Like so many people, The King's Speech, the movie, moved me on many levels. It brought to reality the humanity of a distant figure, a man's simple struggle to rise to the occasion, to stretch himself for his people. To do the right thing. Earlier this week, like so many others, I continued my search on Facebook and Twitter to stay abreast of all the momentous change raging across the Arab world, I stumbled across another King's Speech that also moved me to tears.

Throughout North Africa and the Middle East, many people are rightfully demanding greater political freedom, economic opportunity, the rule of law, transparent government and reform in a rush to greater quality of life in a modern world. Many women are finally making their voices heard in the tumult of this new history and another King is listening to them. King Mohammed VI of Morocco began the challenge of moving his people and country forward since assuming the throne as a young man more than ten years ago. The changes announced by His Majesty this week are a further step in the right direction toward democracy and a better life for all Moroccans.

There is a balance to tradition and modernity than can be mirrored in tolerance and compassion. As we watch the region roil, we wonder why the 'Mubaraks' are blind to the needs of their people, how the 'Ghadaffis' can be so cruel. The speech of this King, who has already brought about positive change, including a new Family Law that protects women and children along with other reforms that put his people first. His speech outlined his pledge for ongoing democratic development through constitutional, judicial and political reforms. This is a moment of profound change in the region. His contrast to the other so-called leaders is breath-taking and provides a model for the world.

The King's response to demonstrations was to set up a new body to defend human rights in a more direct and meaningful way. The new National Human Rights Council replaces an existing organization which had a more consultative role. The new Council will be made up of representatives of public authorities, non-government organizations, political parties and independents. The contrast to the on-going tragedy in Libya is more than significant. It is worthy of a Nobel Prize. We should be helpful in our support for this government and the people of Morocco. Here is a man and a government that is capable of both human rights and responsibilities.
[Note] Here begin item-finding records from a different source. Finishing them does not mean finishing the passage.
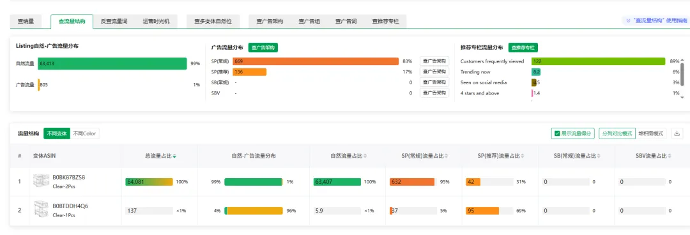The image size is (690, 235).
Task: Click B0BK87BZS8 product thumbnail image
Action: click(x=41, y=181)
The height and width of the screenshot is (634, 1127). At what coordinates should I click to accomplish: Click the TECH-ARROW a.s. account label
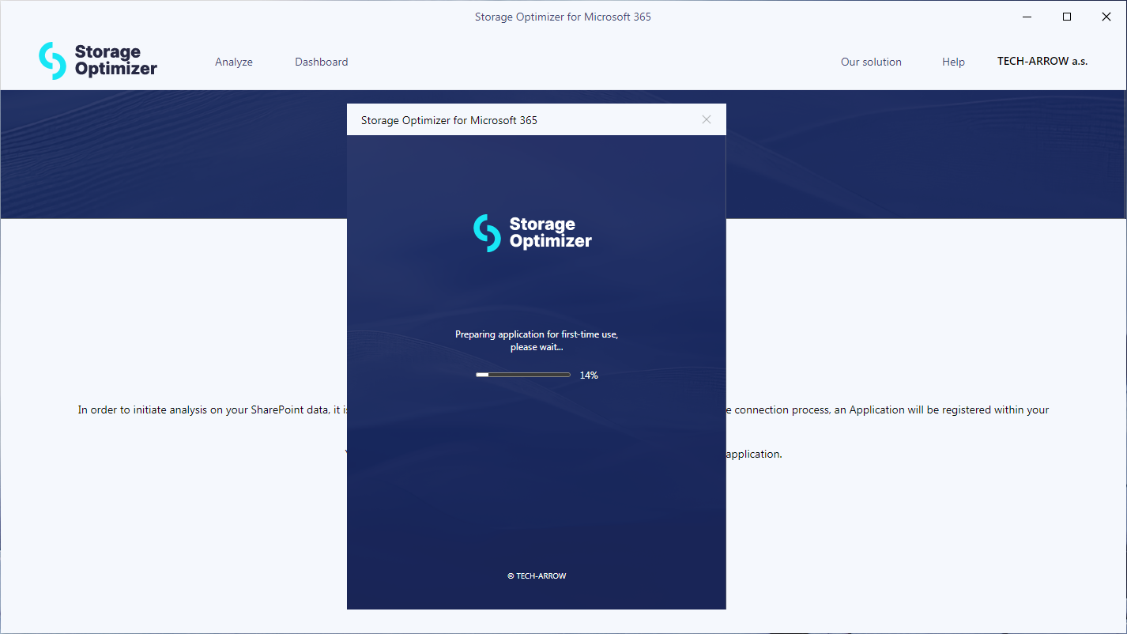[x=1042, y=61]
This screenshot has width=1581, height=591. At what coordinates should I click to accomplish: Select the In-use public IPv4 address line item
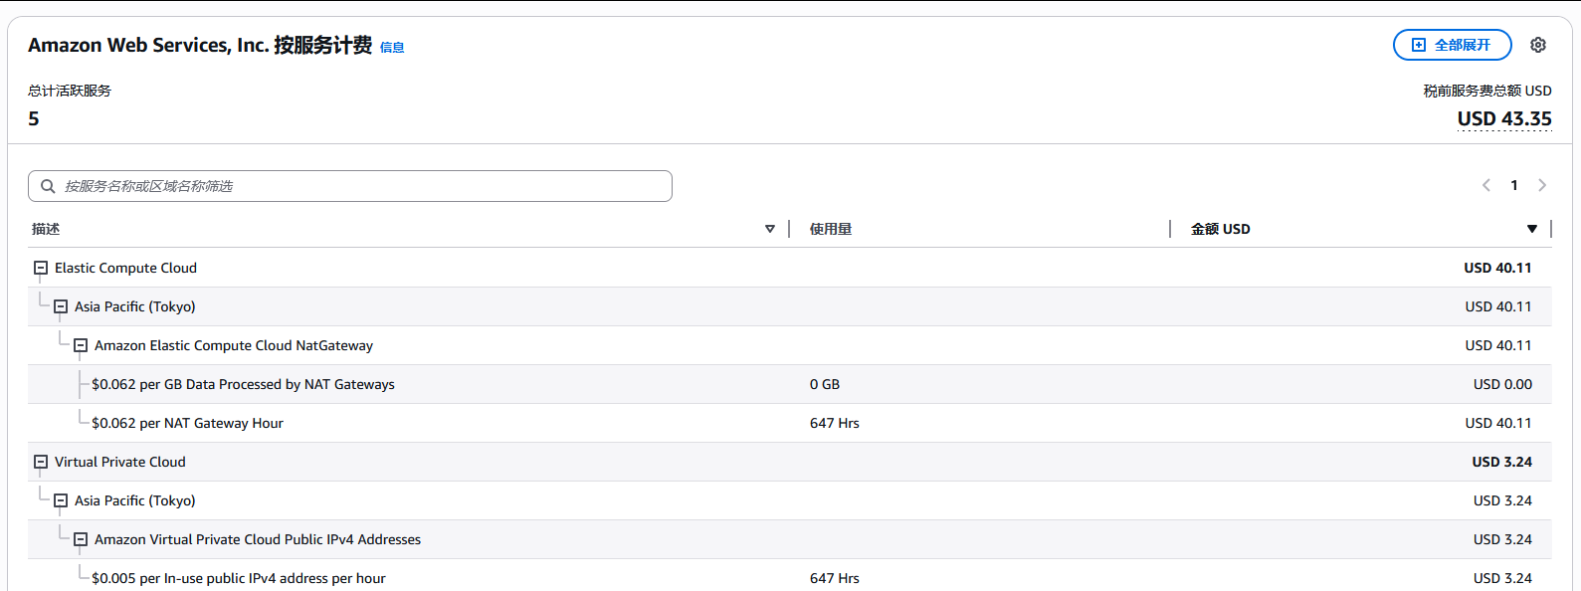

As we consider the will of a young King to move forward the reforms he started ten years ago, his actions show his commitment to a continuation of reform in Morocco. As blood flows in the region because of intransigence and greed, a man who stretches a little taller to help his people, both male and female, move into the modern world deserves our thanks and respect. While Colin Firth's King's Speech won an Oscar and our hearts, this King's speech shows us how a better world can really be -- and we haven't found an award for that yet.